WHAT NEEDS TO BE DONE
Copy out each of the records below word for word, keeping every line in its original order.

INPUT DATA
::::::
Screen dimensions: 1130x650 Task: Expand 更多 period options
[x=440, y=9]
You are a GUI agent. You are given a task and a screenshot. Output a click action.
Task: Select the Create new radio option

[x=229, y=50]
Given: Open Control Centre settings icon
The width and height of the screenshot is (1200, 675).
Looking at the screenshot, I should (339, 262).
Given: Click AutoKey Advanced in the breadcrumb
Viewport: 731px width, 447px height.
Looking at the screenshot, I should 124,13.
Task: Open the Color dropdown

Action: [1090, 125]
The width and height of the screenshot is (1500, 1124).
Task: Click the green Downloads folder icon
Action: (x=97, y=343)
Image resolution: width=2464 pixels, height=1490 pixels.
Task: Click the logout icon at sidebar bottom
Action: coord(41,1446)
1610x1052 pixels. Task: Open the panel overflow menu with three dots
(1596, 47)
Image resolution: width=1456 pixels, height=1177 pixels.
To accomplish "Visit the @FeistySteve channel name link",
::::::
FINAL RESULT
Screen dimensions: 1130x650 Task: Expand 更多 period options
[x=440, y=9]
You are a GUI agent. You are given a task and a screenshot. Output a click action.
Task: Select the Create new radio option

[x=229, y=50]
Given: Open Control Centre settings icon
The width and height of the screenshot is (1200, 675).
Looking at the screenshot, I should (339, 262).
Given: Click AutoKey Advanced in the breadcrumb
Viewport: 731px width, 447px height.
Looking at the screenshot, I should 124,13.
Task: Open the Color dropdown

Action: [1090, 125]
The width and height of the screenshot is (1500, 1124).
Task: Click the green Downloads folder icon
Action: (x=97, y=343)
Image resolution: width=2464 pixels, height=1490 pixels.
Task: Click the logout icon at sidebar bottom
Action: coord(41,1446)
1610x1052 pixels. Task: Open the panel overflow menu with three dots
(1596, 47)
Image resolution: width=1456 pixels, height=1177 pixels.
To accomplish "Visit the @FeistySteve channel name link",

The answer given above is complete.